_DATA EXTRACT_.
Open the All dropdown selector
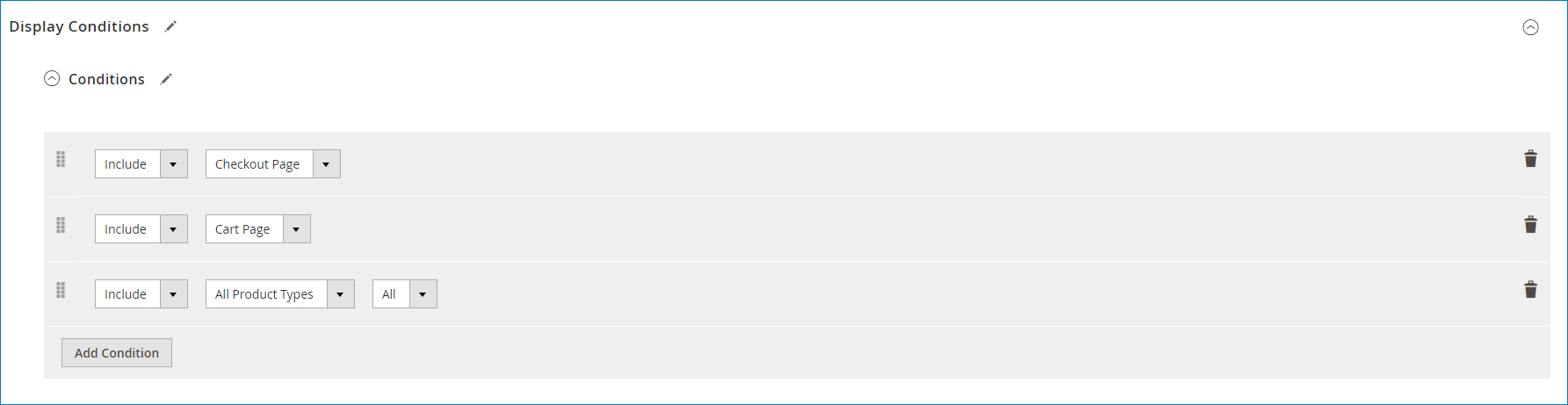click(404, 294)
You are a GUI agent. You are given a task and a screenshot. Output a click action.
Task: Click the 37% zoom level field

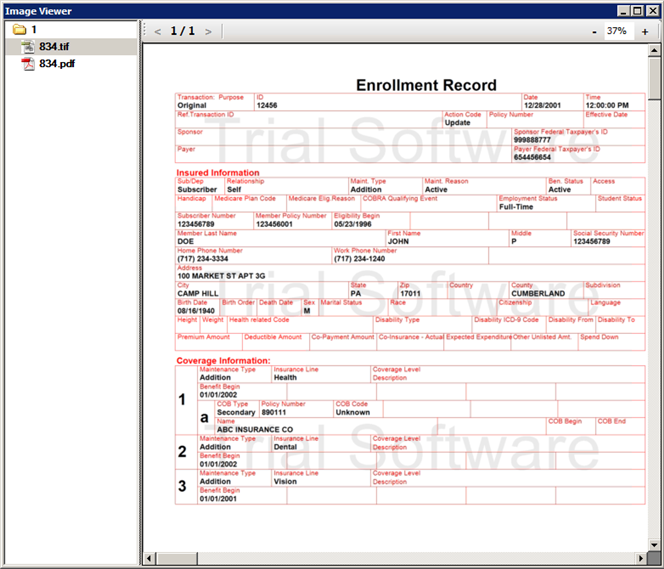point(617,31)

_HOW TO COMPLETE THIS TASK_. Each record above goes into the copy word for word; the pictures do not.

_ANSWER SPACE_.
Open the All dropdown selector
click(404, 294)
You are a GUI agent. You are given a task and a screenshot. Output a click action.
Task: Click the 37% zoom level field

point(617,31)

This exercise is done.